[A run of records]
start

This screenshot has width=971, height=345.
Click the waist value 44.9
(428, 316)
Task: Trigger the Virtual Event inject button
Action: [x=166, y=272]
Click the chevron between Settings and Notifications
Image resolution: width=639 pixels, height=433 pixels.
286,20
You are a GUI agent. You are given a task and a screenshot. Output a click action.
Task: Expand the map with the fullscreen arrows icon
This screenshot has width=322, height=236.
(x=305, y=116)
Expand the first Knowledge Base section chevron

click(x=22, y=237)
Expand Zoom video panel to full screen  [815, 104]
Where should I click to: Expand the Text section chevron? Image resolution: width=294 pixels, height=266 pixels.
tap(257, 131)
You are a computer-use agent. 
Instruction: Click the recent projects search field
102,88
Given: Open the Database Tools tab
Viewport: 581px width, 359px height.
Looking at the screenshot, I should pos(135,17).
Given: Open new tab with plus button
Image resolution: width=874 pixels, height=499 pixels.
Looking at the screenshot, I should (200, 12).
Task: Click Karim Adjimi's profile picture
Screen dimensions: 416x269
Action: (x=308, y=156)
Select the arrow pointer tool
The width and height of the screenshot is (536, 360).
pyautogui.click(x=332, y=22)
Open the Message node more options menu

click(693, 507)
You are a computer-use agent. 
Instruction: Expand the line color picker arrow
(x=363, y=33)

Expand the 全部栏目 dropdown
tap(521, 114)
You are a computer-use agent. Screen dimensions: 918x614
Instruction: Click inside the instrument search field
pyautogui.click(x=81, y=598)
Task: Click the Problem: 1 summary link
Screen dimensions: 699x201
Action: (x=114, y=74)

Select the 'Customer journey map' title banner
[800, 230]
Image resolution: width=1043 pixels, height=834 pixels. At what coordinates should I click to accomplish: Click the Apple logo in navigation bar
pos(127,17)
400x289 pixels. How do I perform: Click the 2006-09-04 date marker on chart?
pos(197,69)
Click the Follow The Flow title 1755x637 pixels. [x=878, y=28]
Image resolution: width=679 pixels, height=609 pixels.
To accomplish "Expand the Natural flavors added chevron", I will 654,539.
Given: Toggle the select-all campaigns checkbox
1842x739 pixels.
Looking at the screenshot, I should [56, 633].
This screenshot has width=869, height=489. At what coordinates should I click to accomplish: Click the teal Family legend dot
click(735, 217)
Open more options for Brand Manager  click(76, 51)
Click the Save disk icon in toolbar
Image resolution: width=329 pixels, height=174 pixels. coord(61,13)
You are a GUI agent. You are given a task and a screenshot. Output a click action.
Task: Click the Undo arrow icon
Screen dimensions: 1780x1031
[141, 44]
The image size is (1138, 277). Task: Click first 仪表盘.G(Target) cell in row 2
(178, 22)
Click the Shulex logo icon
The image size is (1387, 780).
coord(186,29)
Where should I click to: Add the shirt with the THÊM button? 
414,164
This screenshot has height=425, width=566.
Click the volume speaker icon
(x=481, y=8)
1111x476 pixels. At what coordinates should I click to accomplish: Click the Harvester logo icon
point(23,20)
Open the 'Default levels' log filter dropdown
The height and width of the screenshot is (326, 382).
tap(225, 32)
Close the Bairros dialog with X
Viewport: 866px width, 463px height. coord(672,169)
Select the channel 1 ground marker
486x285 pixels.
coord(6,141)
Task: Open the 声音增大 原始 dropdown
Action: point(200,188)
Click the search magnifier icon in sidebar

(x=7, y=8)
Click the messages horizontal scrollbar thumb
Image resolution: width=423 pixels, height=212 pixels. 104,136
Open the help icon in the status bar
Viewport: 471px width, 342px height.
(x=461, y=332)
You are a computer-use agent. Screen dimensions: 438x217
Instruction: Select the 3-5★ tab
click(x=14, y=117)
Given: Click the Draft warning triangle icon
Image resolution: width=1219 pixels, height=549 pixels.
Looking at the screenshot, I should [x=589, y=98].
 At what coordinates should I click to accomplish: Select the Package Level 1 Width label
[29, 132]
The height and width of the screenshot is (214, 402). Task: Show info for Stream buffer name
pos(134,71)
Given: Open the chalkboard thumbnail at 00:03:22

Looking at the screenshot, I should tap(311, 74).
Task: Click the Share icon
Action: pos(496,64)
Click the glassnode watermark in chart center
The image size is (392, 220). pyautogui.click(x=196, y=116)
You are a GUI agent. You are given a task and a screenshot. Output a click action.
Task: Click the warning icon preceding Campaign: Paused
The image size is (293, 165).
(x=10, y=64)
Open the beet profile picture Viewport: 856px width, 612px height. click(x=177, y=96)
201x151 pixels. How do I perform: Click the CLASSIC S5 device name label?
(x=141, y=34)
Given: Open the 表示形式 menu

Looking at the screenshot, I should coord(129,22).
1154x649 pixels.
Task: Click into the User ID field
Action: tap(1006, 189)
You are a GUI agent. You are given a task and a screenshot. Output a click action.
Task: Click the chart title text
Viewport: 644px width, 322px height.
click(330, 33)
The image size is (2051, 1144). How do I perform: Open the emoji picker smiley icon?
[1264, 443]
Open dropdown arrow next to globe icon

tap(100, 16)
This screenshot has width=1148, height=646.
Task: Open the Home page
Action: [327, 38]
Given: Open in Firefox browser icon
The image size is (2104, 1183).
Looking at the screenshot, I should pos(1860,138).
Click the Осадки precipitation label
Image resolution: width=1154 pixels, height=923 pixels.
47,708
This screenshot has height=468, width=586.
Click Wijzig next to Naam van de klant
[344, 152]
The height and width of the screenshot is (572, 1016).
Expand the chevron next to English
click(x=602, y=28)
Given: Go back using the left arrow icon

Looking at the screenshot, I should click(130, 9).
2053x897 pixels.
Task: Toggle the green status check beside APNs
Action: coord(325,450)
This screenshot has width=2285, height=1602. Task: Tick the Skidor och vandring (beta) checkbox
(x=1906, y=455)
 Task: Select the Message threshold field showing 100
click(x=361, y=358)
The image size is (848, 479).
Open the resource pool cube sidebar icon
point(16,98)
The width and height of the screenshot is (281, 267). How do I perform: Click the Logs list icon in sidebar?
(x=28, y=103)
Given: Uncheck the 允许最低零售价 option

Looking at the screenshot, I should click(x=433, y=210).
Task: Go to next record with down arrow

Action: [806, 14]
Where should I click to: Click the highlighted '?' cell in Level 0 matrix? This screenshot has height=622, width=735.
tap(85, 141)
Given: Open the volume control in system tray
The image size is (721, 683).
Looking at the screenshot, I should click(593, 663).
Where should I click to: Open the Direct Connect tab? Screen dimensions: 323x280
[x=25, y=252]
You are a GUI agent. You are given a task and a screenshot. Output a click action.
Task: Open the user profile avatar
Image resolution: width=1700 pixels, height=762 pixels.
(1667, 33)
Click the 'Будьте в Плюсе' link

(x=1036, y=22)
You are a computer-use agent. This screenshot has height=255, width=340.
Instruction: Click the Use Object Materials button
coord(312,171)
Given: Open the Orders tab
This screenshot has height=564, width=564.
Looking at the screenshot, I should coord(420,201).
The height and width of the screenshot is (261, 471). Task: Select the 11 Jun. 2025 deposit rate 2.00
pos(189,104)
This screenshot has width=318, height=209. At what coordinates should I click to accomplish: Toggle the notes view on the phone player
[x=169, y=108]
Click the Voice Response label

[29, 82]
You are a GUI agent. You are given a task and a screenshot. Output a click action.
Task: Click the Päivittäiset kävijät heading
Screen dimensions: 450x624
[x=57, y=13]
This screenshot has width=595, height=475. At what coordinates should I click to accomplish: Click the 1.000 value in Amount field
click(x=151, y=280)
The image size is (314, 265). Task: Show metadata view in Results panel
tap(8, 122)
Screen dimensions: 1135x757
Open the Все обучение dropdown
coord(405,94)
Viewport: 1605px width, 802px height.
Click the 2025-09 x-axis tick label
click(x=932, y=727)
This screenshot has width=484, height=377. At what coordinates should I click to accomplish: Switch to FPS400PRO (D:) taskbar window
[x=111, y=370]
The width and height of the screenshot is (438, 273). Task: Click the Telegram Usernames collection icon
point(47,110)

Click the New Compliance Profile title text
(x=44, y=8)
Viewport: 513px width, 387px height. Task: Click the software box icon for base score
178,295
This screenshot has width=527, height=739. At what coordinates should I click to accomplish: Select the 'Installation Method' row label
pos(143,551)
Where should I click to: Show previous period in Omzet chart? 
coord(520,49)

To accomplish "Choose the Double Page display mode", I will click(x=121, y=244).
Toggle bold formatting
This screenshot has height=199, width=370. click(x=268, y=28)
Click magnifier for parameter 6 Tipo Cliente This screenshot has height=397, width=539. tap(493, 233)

end

**WHAT IS BEING ASKED:** Copy out the lines verbatim, starting with the line containing "Click the Shulex logo icon" and going on through the line containing "click(330, 33)".

**REPLY TO THE EXERCISE:**
Click the Shulex logo icon
The image size is (1387, 780).
coord(186,29)
Where should I click to: Add the shirt with the THÊM button? 
414,164
This screenshot has height=425, width=566.
Click the volume speaker icon
(x=481, y=8)
1111x476 pixels. At what coordinates should I click to accomplish: Click the Harvester logo icon
point(23,20)
Open the 'Default levels' log filter dropdown
The height and width of the screenshot is (326, 382).
tap(225, 32)
Close the Bairros dialog with X
Viewport: 866px width, 463px height. coord(672,169)
Select the channel 1 ground marker
486x285 pixels.
coord(6,141)
Task: Open the 声音增大 原始 dropdown
Action: point(200,188)
Click the search magnifier icon in sidebar

(x=7, y=8)
Click the messages horizontal scrollbar thumb
Image resolution: width=423 pixels, height=212 pixels. 104,136
Open the help icon in the status bar
Viewport: 471px width, 342px height.
(x=461, y=332)
You are a computer-use agent. Screen dimensions: 438x217
Instruction: Select the 3-5★ tab
click(x=14, y=117)
Given: Click the Draft warning triangle icon
Image resolution: width=1219 pixels, height=549 pixels.
Looking at the screenshot, I should [x=589, y=98].
 At what coordinates should I click to accomplish: Select the Package Level 1 Width label
[29, 132]
The height and width of the screenshot is (214, 402). Task: Show info for Stream buffer name
pos(134,71)
Given: Open the chalkboard thumbnail at 00:03:22

Looking at the screenshot, I should tap(311, 74).
Task: Click the Share icon
Action: pos(496,64)
Click the glassnode watermark in chart center
The image size is (392, 220). pyautogui.click(x=196, y=116)
You are a GUI agent. You are given a task and a screenshot. Output a click action.
Task: Click the warning icon preceding Campaign: Paused
The image size is (293, 165).
(x=10, y=64)
Open the beet profile picture Viewport: 856px width, 612px height. click(x=177, y=96)
201x151 pixels. How do I perform: Click the CLASSIC S5 device name label?
(x=141, y=34)
Given: Open the 表示形式 menu

Looking at the screenshot, I should coord(129,22).
1154x649 pixels.
Task: Click into the User ID field
Action: tap(1006, 189)
You are a GUI agent. You are given a task and a screenshot. Output a click action.
Task: Click the chart title text
Viewport: 644px width, 322px height.
click(330, 33)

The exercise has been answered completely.